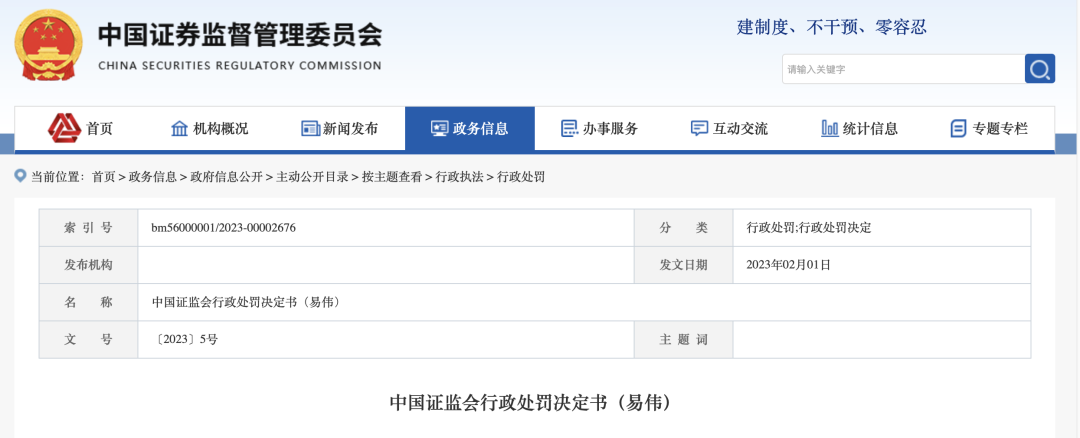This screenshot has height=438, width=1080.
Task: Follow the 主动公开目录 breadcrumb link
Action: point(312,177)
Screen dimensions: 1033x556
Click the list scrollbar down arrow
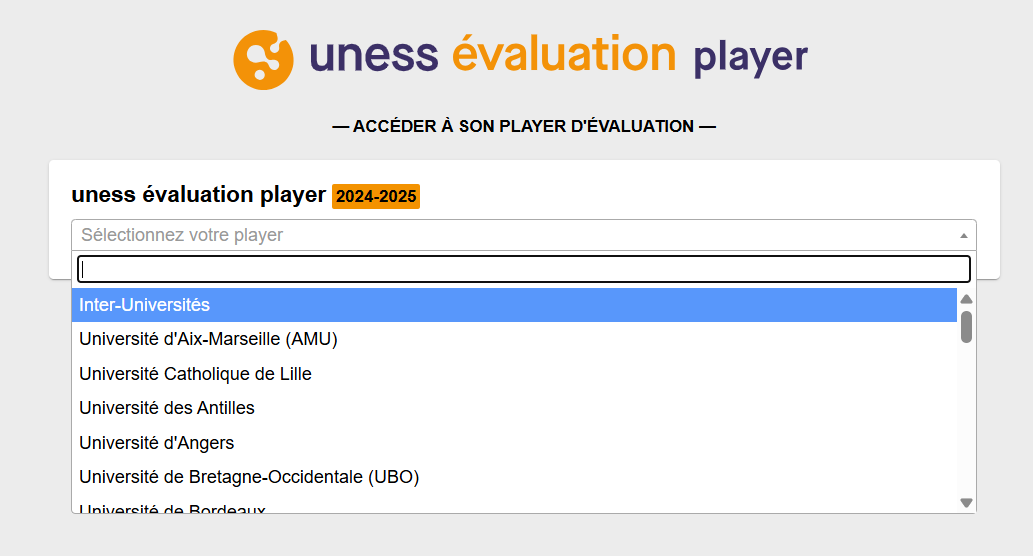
▬▬▬▬▬▬
Each line from the one holding "Screen dimensions: 1033x556" through the last line of the records above must be duplicated exactly, and pictures must not be.

ANSWER SECTION:
Screen dimensions: 1033x556
Click the list scrollbar down arrow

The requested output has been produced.